• [Your goal]: Which lines below hold the word "agent"? Copy all of them.

• [Source data]:
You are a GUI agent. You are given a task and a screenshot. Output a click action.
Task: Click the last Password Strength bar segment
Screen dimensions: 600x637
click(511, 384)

* * *

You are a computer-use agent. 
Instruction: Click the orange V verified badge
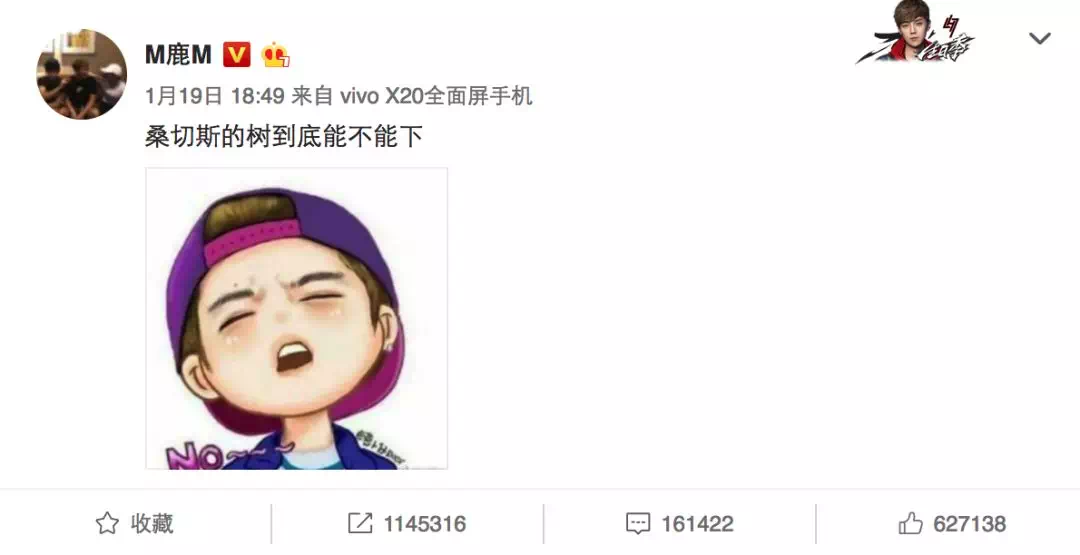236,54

• [Problem solution]:
You are a GUI agent. You are given a task and a screenshot. Output a click action.
You are a computer-use agent. 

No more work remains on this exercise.